● Exercise details
Rewrite the lines from the one containing "Open the Filters side tab" through the one containing "pyautogui.click(x=174, y=1611)", replacing "Filters side tab" with "Filters panel" and leaving everything else unchanged.

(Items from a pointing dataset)
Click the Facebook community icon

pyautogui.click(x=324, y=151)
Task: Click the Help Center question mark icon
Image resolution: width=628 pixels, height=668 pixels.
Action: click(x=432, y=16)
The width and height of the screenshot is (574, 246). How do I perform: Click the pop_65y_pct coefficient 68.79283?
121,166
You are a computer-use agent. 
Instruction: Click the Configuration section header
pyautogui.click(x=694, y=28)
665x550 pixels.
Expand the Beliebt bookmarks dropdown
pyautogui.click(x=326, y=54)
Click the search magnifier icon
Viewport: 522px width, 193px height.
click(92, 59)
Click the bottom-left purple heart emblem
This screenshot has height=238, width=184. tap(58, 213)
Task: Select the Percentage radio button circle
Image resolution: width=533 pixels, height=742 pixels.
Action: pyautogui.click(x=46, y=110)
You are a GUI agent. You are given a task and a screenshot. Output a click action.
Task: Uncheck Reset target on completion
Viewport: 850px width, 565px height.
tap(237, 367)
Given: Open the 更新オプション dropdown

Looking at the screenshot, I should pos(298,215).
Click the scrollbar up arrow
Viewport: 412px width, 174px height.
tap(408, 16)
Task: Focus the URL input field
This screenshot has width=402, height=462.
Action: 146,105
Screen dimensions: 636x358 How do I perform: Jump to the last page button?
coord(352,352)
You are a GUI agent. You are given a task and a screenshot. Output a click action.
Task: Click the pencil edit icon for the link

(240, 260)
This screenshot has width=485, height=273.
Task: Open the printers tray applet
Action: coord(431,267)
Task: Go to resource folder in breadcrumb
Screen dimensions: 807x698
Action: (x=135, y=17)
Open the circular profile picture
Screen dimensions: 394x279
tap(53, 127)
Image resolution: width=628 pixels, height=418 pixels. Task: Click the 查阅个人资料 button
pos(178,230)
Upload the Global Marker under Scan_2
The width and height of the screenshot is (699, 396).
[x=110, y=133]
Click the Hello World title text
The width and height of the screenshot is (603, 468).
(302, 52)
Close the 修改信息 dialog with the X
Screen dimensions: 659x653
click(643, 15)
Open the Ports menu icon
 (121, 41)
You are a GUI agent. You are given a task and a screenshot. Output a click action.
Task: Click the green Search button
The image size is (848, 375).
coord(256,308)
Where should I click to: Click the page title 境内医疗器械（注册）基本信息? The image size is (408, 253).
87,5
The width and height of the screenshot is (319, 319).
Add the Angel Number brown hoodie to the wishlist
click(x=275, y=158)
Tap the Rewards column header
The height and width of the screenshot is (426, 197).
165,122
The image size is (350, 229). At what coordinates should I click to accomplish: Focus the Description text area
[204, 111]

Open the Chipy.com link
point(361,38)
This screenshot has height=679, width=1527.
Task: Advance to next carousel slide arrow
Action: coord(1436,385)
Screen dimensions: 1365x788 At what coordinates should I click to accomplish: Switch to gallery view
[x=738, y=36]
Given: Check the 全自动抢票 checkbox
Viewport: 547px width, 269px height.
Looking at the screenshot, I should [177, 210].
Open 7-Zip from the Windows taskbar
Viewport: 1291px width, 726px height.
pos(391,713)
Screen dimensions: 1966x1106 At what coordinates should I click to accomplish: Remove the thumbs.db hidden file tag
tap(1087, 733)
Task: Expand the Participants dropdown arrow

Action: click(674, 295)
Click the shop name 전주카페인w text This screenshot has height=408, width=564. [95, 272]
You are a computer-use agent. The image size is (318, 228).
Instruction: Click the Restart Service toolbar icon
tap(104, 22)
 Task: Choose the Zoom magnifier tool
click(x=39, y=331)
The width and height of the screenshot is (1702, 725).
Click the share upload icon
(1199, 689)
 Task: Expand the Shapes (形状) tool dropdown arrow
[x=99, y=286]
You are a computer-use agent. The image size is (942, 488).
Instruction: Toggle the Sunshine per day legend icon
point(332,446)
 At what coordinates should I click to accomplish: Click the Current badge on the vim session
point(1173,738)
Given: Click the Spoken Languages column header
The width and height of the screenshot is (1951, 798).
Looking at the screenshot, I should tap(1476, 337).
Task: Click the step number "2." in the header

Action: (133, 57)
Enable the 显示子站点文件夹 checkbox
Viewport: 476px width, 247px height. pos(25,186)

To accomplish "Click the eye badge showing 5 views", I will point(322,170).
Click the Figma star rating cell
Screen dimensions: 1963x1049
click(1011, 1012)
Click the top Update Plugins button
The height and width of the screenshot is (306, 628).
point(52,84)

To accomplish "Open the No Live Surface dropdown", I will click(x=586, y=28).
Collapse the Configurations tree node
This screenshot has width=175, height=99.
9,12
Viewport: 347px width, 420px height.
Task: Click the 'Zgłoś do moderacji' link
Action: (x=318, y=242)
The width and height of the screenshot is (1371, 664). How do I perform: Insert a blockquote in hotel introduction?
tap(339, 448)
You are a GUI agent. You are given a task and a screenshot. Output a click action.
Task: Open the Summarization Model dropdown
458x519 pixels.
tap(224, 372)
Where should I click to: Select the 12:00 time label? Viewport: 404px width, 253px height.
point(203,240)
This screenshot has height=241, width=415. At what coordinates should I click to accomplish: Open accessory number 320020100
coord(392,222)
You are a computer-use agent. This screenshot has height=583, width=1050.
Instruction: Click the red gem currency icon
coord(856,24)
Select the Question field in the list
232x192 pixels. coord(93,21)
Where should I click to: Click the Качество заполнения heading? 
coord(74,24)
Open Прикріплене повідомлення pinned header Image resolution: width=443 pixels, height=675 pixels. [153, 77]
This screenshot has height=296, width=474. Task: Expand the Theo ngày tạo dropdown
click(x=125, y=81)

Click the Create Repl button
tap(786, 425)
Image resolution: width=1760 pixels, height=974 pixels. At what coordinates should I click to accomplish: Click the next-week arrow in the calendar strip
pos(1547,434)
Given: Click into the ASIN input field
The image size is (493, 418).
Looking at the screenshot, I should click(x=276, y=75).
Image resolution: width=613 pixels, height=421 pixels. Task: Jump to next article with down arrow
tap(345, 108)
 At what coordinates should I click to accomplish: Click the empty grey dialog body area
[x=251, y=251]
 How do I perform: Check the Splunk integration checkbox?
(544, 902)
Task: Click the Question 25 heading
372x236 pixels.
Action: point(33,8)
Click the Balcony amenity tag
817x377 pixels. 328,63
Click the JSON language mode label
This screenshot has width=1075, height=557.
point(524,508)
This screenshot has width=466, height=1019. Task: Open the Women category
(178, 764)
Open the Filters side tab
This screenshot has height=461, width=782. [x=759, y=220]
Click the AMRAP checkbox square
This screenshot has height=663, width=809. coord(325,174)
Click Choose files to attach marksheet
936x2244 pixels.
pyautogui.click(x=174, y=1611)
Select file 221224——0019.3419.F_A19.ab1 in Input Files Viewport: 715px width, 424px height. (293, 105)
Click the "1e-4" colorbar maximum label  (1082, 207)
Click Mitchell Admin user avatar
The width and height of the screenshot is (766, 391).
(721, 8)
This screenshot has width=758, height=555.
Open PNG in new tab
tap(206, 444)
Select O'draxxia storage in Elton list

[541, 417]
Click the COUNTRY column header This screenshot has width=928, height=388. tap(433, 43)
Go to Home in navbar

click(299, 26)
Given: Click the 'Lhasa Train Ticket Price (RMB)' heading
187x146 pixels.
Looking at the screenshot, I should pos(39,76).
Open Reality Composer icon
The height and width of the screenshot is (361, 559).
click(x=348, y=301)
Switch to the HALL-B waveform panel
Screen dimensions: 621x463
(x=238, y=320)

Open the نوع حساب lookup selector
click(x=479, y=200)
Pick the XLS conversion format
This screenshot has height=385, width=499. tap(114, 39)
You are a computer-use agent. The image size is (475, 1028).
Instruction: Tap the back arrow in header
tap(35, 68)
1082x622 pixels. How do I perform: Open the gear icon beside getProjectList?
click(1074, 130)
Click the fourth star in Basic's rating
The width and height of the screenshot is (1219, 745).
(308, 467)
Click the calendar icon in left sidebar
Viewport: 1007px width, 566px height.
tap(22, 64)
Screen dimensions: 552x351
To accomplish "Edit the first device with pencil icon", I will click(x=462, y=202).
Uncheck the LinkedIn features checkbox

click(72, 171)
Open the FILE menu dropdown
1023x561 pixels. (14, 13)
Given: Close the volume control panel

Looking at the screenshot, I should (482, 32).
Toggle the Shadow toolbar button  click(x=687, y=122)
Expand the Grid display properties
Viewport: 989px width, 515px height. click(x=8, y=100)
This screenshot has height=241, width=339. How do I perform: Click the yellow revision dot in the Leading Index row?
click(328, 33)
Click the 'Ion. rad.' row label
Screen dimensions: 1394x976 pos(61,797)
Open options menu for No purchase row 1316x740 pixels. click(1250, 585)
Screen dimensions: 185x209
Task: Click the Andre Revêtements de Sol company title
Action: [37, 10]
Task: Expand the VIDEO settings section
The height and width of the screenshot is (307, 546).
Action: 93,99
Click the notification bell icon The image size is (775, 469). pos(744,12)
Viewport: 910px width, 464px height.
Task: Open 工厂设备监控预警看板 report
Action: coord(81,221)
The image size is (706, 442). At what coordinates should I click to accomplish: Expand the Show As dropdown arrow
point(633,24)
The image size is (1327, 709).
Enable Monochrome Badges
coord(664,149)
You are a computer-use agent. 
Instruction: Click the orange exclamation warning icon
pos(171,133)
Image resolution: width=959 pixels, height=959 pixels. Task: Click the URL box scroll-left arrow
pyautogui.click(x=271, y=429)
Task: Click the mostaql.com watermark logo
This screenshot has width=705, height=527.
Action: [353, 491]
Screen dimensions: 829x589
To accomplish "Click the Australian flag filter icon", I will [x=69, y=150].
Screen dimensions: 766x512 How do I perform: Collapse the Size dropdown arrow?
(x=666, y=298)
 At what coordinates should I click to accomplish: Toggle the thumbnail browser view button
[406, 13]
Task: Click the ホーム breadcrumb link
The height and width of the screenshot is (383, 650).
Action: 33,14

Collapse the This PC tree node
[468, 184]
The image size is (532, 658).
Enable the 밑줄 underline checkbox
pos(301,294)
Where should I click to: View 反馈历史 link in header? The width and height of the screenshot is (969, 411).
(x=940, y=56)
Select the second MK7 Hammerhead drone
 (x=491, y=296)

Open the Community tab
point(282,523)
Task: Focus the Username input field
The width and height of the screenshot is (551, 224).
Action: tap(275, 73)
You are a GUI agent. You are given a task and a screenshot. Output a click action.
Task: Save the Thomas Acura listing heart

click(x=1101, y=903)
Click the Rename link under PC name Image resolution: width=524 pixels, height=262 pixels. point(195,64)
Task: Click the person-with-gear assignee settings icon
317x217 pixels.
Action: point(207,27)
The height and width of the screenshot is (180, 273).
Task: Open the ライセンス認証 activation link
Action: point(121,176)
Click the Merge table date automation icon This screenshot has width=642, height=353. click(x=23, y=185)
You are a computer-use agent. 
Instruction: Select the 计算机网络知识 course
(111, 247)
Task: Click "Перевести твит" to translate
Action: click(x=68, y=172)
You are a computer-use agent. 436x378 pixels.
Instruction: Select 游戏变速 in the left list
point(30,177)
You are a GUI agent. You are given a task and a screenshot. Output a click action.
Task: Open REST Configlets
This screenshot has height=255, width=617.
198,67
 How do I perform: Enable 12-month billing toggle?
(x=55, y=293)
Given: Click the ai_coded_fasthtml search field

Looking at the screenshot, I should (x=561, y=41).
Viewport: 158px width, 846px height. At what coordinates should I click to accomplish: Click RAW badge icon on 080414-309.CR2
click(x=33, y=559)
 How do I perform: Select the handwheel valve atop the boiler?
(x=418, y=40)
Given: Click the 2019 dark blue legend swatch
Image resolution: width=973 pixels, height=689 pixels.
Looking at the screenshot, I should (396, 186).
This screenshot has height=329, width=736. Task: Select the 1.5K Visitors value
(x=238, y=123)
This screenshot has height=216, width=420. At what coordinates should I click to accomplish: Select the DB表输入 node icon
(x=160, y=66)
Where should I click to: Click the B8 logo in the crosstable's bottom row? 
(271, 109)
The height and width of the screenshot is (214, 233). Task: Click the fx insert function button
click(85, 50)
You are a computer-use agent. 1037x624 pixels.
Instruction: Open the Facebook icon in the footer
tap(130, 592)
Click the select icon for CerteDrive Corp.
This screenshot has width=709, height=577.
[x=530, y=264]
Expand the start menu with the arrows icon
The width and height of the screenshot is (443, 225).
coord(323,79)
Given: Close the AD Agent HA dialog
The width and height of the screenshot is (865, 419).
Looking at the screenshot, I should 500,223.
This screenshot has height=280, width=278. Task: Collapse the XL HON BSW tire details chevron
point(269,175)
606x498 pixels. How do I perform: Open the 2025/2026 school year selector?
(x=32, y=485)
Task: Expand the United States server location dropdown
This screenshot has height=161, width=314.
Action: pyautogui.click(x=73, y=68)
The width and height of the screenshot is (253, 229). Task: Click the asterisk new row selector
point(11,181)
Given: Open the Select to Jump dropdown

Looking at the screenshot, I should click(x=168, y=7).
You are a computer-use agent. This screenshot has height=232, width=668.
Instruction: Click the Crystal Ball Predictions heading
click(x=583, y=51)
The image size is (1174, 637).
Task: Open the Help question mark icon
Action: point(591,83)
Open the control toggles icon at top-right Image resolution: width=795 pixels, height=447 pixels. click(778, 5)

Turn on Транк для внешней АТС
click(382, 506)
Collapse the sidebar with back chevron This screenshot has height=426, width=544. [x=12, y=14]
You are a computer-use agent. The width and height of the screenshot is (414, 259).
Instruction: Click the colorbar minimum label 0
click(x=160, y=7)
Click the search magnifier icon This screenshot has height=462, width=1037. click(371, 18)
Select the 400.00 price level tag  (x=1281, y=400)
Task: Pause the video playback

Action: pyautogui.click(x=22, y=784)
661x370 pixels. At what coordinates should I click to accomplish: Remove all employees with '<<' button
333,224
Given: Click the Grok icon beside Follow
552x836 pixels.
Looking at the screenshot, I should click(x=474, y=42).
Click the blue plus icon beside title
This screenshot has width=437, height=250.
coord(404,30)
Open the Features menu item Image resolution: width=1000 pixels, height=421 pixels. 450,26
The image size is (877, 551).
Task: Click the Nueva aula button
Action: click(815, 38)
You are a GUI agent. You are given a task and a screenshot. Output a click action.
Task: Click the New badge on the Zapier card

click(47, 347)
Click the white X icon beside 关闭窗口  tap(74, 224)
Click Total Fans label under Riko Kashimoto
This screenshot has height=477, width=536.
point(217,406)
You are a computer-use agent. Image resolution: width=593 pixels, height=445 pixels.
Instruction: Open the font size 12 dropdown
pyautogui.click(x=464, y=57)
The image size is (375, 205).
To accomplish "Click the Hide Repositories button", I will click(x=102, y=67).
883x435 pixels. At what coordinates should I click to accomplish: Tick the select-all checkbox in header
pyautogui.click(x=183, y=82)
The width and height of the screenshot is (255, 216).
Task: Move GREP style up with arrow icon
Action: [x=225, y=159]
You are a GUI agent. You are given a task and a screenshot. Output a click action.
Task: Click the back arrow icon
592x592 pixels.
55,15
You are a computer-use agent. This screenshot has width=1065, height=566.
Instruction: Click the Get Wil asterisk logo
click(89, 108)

● Task answer
Open the Filters panel
This screenshot has height=461, width=782. [x=759, y=220]
Click the AMRAP checkbox square
This screenshot has height=663, width=809. coord(325,174)
Click Choose files to attach marksheet
936x2244 pixels.
pyautogui.click(x=174, y=1611)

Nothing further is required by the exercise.